Zum 37. Mal wurde am Samstag das Schauspiel „Vom Hussenkrieg“ auf die Neunburger Burghof-Bühne gebracht. Regisseur Cornelius Gohlke, der heuer zum zweiten Mal das im Spätmittelalter angesiedelte Geschehen inszeniert, baute die Linie „Antikriegsstück“ aus. Von der Schwarz-Weiß-Malerei mit den „bösen Hussiten“, die nachweislich von 1419 bis 1434 in die Oberpfalz einfielen, ist man mittlerweile weit entfernt. Das Publikum nimmt diese thematische Ausgewogenheit gerne auf und folgt mit Interesse den Ausführungen der fünf Erzähler, die zwar eine Rolle im Spielgeschehen haben, sich aber immer wieder erklärend und interpretierend an das Publikum wenden. Sie machen hierbei die geschichtlichen Hintergründe deutlich, warum es zu den Hussitenkriegen kam und dabei ist die Schuld keineswegs nur bei den „hussitischen Ketzern“ zu suchen, wie die Erzähler überzeugend vermitteln.
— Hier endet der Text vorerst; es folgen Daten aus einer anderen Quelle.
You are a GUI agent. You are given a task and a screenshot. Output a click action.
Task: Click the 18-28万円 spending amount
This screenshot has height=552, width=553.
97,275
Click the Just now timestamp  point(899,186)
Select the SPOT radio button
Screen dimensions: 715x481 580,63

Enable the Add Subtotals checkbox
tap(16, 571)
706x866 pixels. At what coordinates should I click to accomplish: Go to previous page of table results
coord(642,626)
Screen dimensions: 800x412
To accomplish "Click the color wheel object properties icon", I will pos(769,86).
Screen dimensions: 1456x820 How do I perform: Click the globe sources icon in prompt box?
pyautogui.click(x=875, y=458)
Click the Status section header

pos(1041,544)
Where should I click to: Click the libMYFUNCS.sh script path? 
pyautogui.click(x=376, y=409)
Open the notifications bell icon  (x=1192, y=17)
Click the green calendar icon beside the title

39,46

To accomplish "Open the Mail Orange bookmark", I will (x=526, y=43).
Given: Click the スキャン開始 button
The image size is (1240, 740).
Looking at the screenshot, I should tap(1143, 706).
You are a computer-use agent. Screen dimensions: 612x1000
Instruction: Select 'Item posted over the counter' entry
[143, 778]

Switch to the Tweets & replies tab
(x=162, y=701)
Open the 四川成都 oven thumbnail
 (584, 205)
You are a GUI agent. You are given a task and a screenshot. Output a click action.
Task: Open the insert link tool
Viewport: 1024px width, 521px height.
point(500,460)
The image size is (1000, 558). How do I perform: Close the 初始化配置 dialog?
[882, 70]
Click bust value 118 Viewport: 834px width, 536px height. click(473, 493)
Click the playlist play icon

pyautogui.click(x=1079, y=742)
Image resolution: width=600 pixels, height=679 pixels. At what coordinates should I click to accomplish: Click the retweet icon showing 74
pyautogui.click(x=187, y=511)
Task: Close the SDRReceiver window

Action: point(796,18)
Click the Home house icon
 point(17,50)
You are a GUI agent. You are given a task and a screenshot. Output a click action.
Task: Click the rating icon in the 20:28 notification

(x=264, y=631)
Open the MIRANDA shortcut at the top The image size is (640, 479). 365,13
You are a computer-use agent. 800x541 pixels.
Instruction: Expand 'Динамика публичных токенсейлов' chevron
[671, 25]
Ein Oberpfälzer Kaplan, zwei Hussiten und zwei Frauen aus Neunburg und Böhmen stellen mit ihren Kommentaren diese Ausgewogenheit her, wobei als roter Faden immer wieder die Grundsatzfrage der Geschichtswissenschaft auftaucht: „Kann man aus der Geschichte lernen?“ „Es sollte so sein“, betonte der diesjährige Schirmherr Reimund Gotzel (Bayernwerk AG) anlässlich der Eröffnung der Festspiele im historischen Schlosssaal der einsteigen Wittelsbacher Residenz. Jedoch lässt der ebenfalls aufgeworfene Bezug zur Gegenwart die Bejahung fragwürdig erscheinen, nach wie vor beherrschen Kriege das Weltgeschehen.
Dass kein Missverständnis aufkommt: Das Neunburger Festspiel ist kein Lehrstück im Brecht'schen Sinne, aber eine Lehre wird den Zuschauern mit auf den Weg gegeben. Darauf verwies auch Helmut Mardanow, Vorsitzender des Festspielvereins, als er anlässlich des Schirmherrnempfangs bei der Premiere mahnte, „das Burghofspiel nicht gedankenlos zu konsumieren“. „Es ist eine wahre Begebenheit im Gewand eines geschichtlichen Spiels!“, fasst Kaplan Schmalzhafen (Alexander Malterer) als einer der Erzähler den literarischen Charakter des Stücks zusammen.
Den 115 Darstellern – seien sie in einer Haupt- oder Nebenrolle aktiv – muss ein hervorragendes Zusammenspiel mit einem exzellenten Timing bestätigt werden. Hierbei wechseln imposante Massen- und Kampfszenen mit Einsatz einer beeindruckenden Technik mit intimen Dialogszenen, etwa wenn eine junge Neunburger Familie den drohenden Krieg thematisiert oder wenn eine hussitische Familie den Tod ihres Sohnes beklagt. Mit dieser Dramaturgie bleibt der Spannungsbogen während des gesamten Spiels von etwa 90 Minuten erhalten.